▸ **What you need to do**: The answer must restate every record word for word.

Material to process section start

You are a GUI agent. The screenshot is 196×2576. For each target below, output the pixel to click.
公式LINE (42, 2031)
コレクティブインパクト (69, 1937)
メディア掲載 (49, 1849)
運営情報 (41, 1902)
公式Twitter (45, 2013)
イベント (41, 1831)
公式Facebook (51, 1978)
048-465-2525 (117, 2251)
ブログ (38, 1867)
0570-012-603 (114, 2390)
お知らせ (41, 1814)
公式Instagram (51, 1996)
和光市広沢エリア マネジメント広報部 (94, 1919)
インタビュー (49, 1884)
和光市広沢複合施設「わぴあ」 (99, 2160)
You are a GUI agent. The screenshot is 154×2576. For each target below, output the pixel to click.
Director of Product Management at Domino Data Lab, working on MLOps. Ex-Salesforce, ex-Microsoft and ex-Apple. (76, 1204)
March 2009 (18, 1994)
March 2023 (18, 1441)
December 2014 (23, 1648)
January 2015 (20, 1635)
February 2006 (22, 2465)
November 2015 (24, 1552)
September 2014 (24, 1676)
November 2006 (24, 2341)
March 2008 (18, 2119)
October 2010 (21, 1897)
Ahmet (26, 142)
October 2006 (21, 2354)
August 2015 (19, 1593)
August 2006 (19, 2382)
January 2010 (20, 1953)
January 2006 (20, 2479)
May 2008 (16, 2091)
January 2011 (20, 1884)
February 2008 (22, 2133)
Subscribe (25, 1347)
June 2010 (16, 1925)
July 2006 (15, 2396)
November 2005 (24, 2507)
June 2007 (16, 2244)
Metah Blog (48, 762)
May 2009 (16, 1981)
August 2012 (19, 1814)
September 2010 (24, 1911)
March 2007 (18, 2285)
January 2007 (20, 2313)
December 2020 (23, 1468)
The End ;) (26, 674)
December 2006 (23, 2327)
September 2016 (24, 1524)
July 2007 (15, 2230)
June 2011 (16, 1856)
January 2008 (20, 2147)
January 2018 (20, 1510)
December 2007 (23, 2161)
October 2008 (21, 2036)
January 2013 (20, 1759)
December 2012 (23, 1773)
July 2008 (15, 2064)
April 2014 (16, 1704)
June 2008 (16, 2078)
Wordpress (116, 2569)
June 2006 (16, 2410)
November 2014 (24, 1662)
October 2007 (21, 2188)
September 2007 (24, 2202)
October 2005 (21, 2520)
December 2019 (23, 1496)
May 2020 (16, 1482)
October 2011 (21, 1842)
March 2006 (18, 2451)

Material to process section end

▸ **Answer**:
You are a GUI agent. The screenshot is 196×2576. For each target below, output the pixel to click.
公式LINE (42, 2031)
コレクティブインパクト (69, 1937)
メディア掲載 (49, 1849)
運営情報 (41, 1902)
公式Twitter (45, 2013)
イベント (41, 1831)
公式Facebook (51, 1978)
048-465-2525 (117, 2251)
ブログ (38, 1867)
0570-012-603 (114, 2390)
お知らせ (41, 1814)
公式Instagram (51, 1996)
和光市広沢エリア マネジメント広報部 (94, 1919)
インタビュー (49, 1884)
和光市広沢複合施設「わぴあ」 (99, 2160)
You are a GUI agent. The screenshot is 154×2576. For each target below, output the pixel to click.
Director of Product Management at Domino Data Lab, working on MLOps. Ex-Salesforce, ex-Microsoft and ex-Apple. (76, 1204)
March 2009 (18, 1994)
March 2023 (18, 1441)
December 2014 (23, 1648)
January 2015 (20, 1635)
February 2006 (22, 2465)
November 2015 (24, 1552)
September 2014 (24, 1676)
November 2006 (24, 2341)
March 2008 (18, 2119)
October 2010 (21, 1897)
Ahmet (26, 142)
October 2006 (21, 2354)
August 2015 (19, 1593)
August 2006 (19, 2382)
January 2010 (20, 1953)
January 2006 (20, 2479)
May 2008 (16, 2091)
January 2011 (20, 1884)
February 2008 (22, 2133)
Subscribe (25, 1347)
June 2010 (16, 1925)
July 2006 (15, 2396)
November 2005 (24, 2507)
June 2007 (16, 2244)
Metah Blog (48, 762)
May 2009 (16, 1981)
August 2012 (19, 1814)
September 2010 (24, 1911)
March 2007 (18, 2285)
January 2007 (20, 2313)
December 2020 (23, 1468)
The End ;) (26, 674)
December 2006 (23, 2327)
September 2016 (24, 1524)
July 2007 (15, 2230)
June 2011 (16, 1856)
January 2008 (20, 2147)
January 2018 (20, 1510)
December 2007 (23, 2161)
October 2008 (21, 2036)
January 2013 (20, 1759)
December 2012 (23, 1773)
July 2008 (15, 2064)
April 2014 (16, 1704)
June 2008 (16, 2078)
Wordpress (116, 2569)
June 2006 (16, 2410)
November 2014 (24, 1662)
October 2007 (21, 2188)
September 2007 (24, 2202)
October 2005 (21, 2520)
December 2019 (23, 1496)
May 2020 (16, 1482)
October 2011 (21, 1842)
March 2006 (18, 2451)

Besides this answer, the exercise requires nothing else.